Kahramanlık Mehmetçiğin derisidir, dişidir, tırnağıdır, alnının çizgisidir.
Kahramanlık O’nun vücudunun ve ruhunun tabii bir parçasıdır. Bakışı
kahramanlıktır, yürüyüşü kahramanlıktır, türküsü kahramanlıktır Mehmetçiğin.

“ Gerçek kahramanlar öldü. Ben yaşıyorum. Nasıl kendime kahraman derim?”
diyerek ağlayan Çavuş!

İnsanlığın yüreğinde damıtıldığı Mehmetçik! Asırlara hakim olmuş muazzam bir
kültür ve medeniyeti cümle cümle ifade edebilen büyük sanatkar!

Sen benim elle tutulan gözle görülen medeniyetimsin. Elle tutulmayan gözle
görülmeyen bütün abidelerimi de hissettiriyorsun.

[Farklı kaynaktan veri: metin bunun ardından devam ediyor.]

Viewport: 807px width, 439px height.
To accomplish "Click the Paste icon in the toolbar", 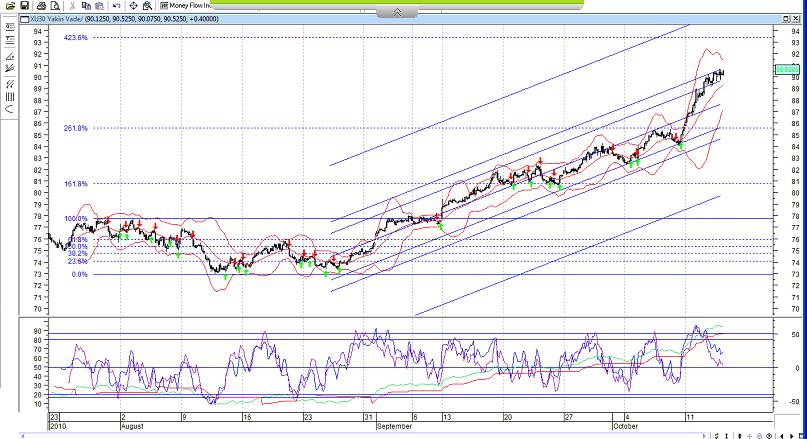I will (100, 6).
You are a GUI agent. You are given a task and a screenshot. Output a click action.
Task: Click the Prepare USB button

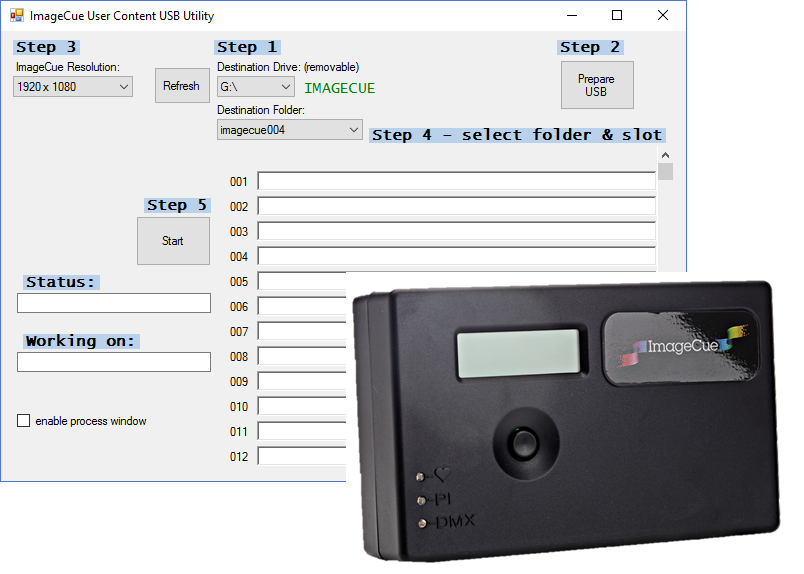point(597,85)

Bu ülke her şeyini kaybetse de tek bir Mehmetçiği kalsa yine dizlerinin
üzerinde doğrulup kükrer. Kalkıp ileri atılır. Çünkü bütün mazimiz,
toprağımız, eserlerimiz, O’nun yüreğinde istif edilmiş, O’nun yüreğinde
yoğunlaştırılmış, atom küçüklüğünde atom gücünde oraya emanet edilmiştir.

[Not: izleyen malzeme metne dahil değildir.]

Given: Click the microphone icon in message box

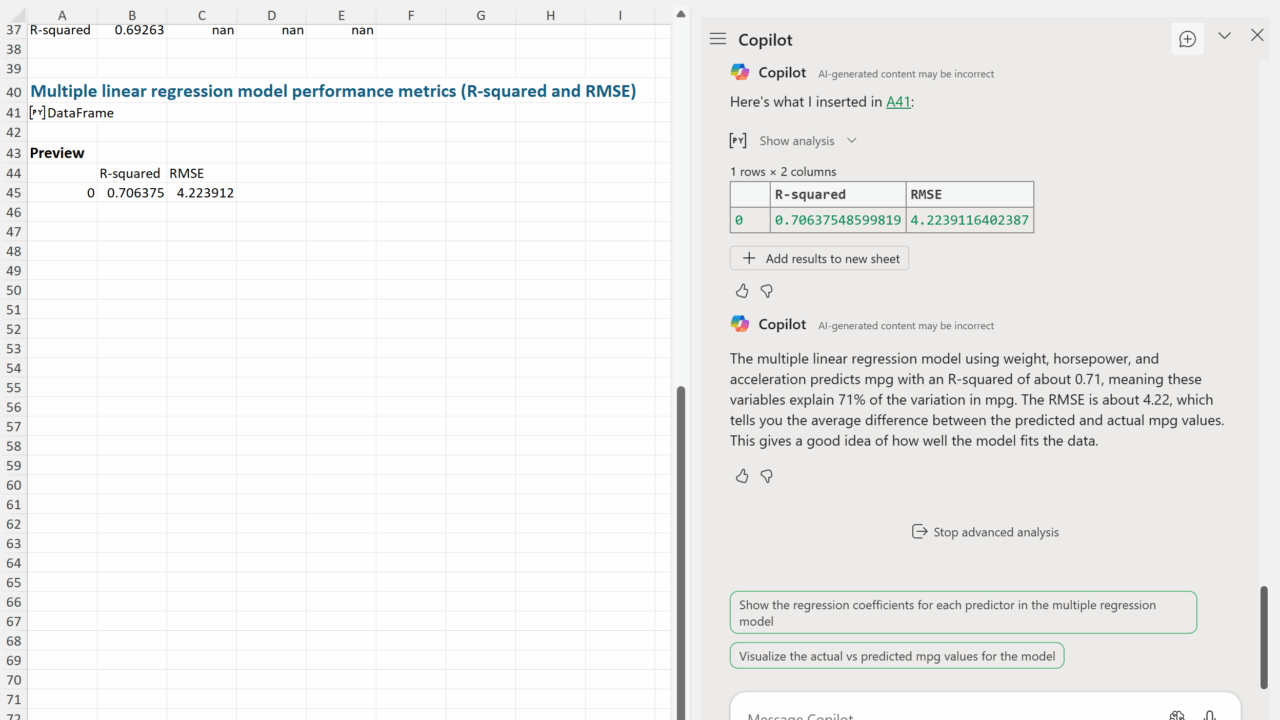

Kahramanlar mangasının yiğit komutanı… Güzel Ordu’nun güzel neferi!
Zaferler abidesi evladımız. Karargaha gittiğiniz gün topluca çektirdiğiniz
resim, binbaşı iken emekli olan Sayılan Yüzbaşı’nın evinde, her zaman
oturduğu koltuğun tam karşısında duruyor. Sayılan Yüzbaşı resminize her
baktığında senin ıslak yanaklarından öptüğü o günü hatırlıyor. Sonra O’nun
da yanakları ıslanıyor. Kim olduğunuzu soranlara “ Kore Türk Tugayı’nın
Kahramanlar Mangası ” diyor. Ardından parmağı ile seni işaret edip “ Bu var
ya.bu..” diyor: “ O başkaydı, bambaşkaydı. Manganın komutanıydı…” Daha
başka bir şey söyleyemiyor. Koltuğuna çekilip uzaklara dalıyordu.

REKLAM ALANI
Yorumlar

Henüz yorum yapılmamış.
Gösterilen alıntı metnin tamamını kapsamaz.